Il ricorso richiamava le disposizioni normative e contrattuali, nonché la giurisprudenza della Corte di Giustizia Europea e della Corte di Cassazione, per sostenere che il diritto alle ferie annuali retribuite costituisse un diritto fondamentale e che il datore di lavoro fosse tenuto a garantire al lavoratore la possibilità effettiva di esercitarlo. In particolare, si richiamava il principio secondo cui la perdita del diritto alle ferie e alla relativa indennità sostitutiva poteva essere ammesso solo qualora il datore dimostrasse di aver invitato il lavoratore a fruirne, informandolo delle conseguenze della mancata richiesta. Si evidenziava inoltre che, nei periodi di sospensione delle lezioni, il docente continuava a svolgere attività funzionali all'insegnamento e rimaneva a disposizione dell'istituto, non potendosi considerare automaticamente in ferie.

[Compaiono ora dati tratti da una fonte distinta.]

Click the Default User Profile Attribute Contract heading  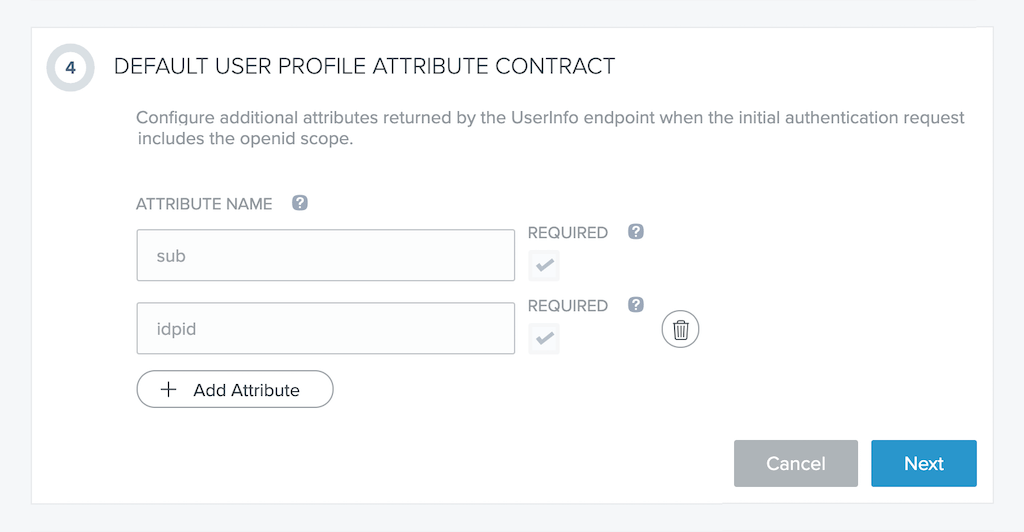tap(364, 67)
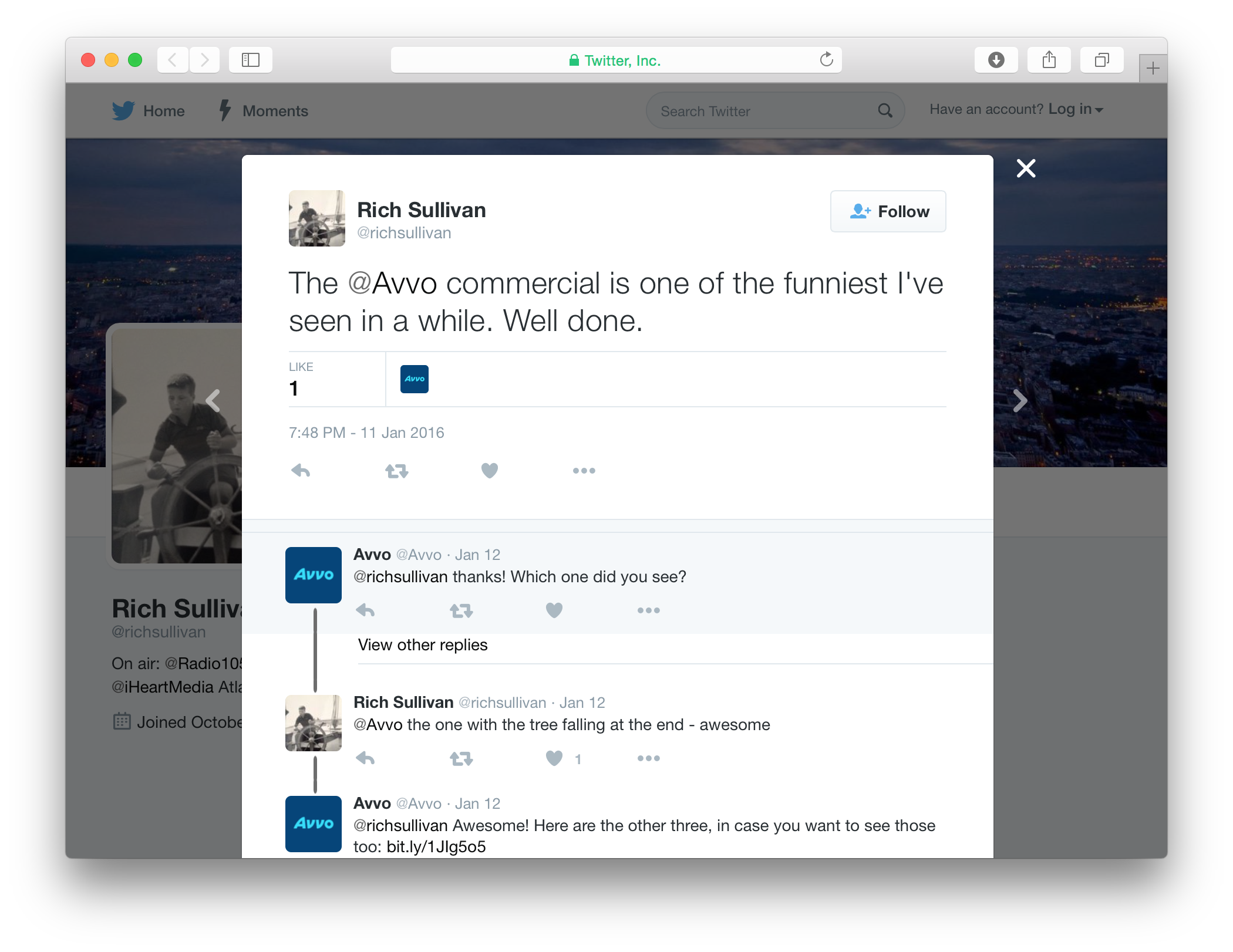
Task: Like Avvo's 'Which one did you see' reply
Action: click(x=554, y=610)
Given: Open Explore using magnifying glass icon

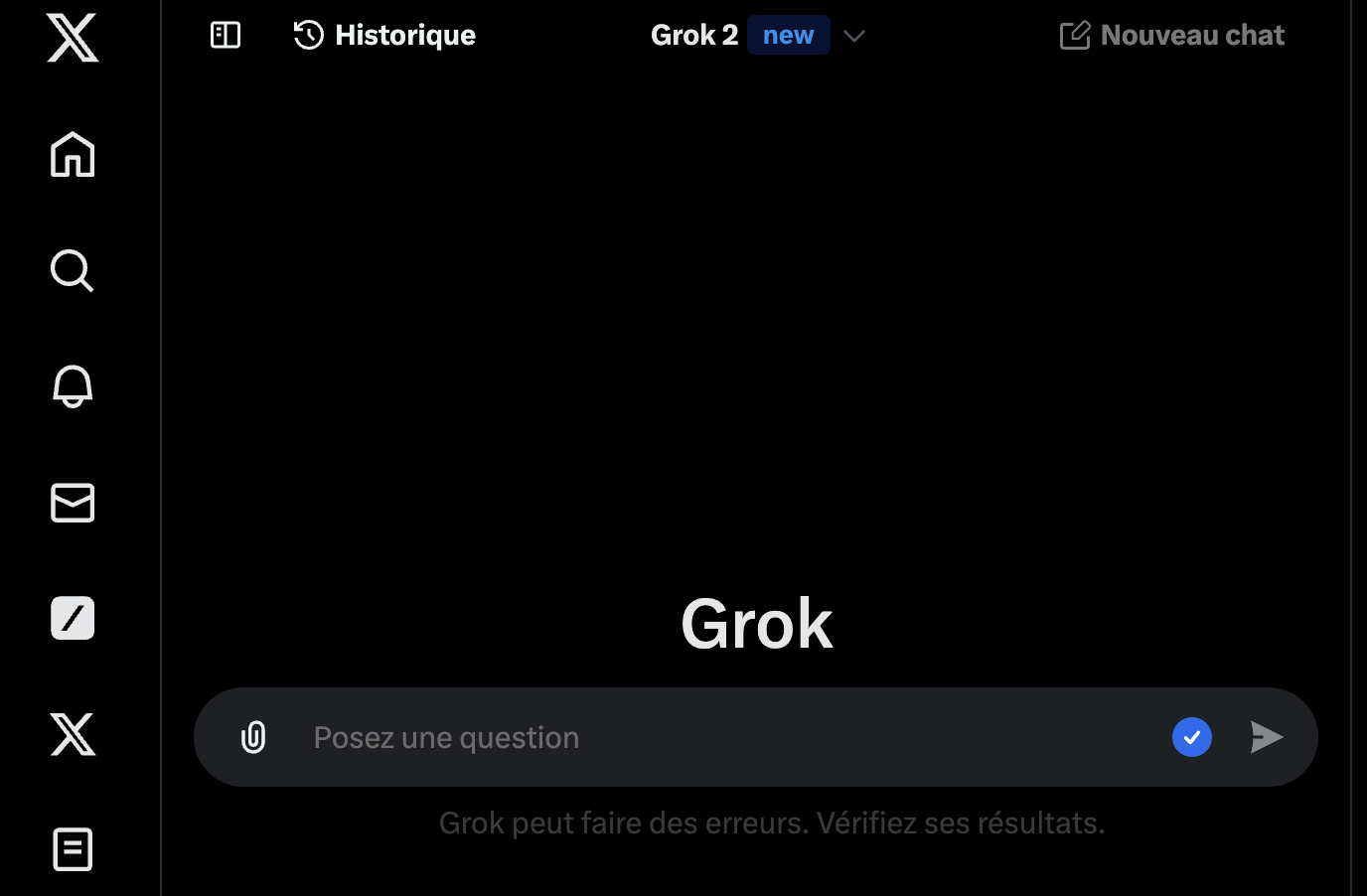Looking at the screenshot, I should click(x=73, y=270).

Considerazioni analoghe valevano in relazione ai 4 giorni di festività soppresse.
L'importo complessivo preteso da parte ricorrente era pari ad € 4.424,80.
L'Amministrazione resistente non si costituiva.
***
1. Il d.l. 95/2012, (conv. con L. 07.08.2012, n. 135), all'art. 5, comma 8, prevede che “Le ferie, i riposi ed i permessi spettanti al personale, anche di qualifica dirigenziale, delle amministrazioni pubbliche (…) sono obbligatoriamente fruiti secondo quanto previsto dai rispettivi ordinamenti e non danno luogo in nessun caso alla corresponsione di trattamenti
Pag. 2 di 8 economici sostitutivi. La presente disposizione si applica anche in caso di cessazione del rapporto di lavoro per mobilità, dimissioni, risoluzione, pensionamento e raggiungimento del limite di età. Eventuali disposizioni normative e contrattuali più favorevoli cessano di avere applicazione a decorrere dall'entrata in vigore del presente decreto. La violazione della presente disposizione, oltre a comportare il recupero delle somme indebitamente erogate, è fonte di responsabilità disciplinare ed amministrativa per il dirigente responsabile.”.
La fruizione delle ferie per i pubblici dipendenti è quindi non solo un diritto ma anche un dovere e le ferie non godute non sono monetizzabili, neppure alla fine del rapporto di lavoro. Il rigore della previsione è stato però temperato dalla
Corte Costituzionale, che ha reputato il divieto di monetizzazione alla cessazione del rapporto di lavoro non applicabile quando la mancata fruizione non sia imputabile alla volontà del lavoratore, come nel caso della malattia (Corte cost. n.
95/2016).
2. Per il personale scolastico vale una disciplina speciale, introdotta con la L. 24 dicembre 2012, n. 228, art. 1, commi 54-56. Il comma 54, applicabile indifferentemente per il personale docente di ruolo e a tempo determinato, prevede che “Il personale docente di tutti i gradi di istruzione fruisce delle ferie nei giorni di sospensione delle lezioni definiti dai calendari scolastici regionali, ad esclusione di quelli destinati agli scrutini, agli esami di Stato e alle attività valutative. Durante la rimanente parte dell'anno la fruizione delle ferie è consentita per un periodo non superiore a sei giornate lavorative subordinatamente alla possibilità di sostituire il personale che se ne avvale senza che vengano a determinarsi oneri aggiuntivi per la finanza pubblica”.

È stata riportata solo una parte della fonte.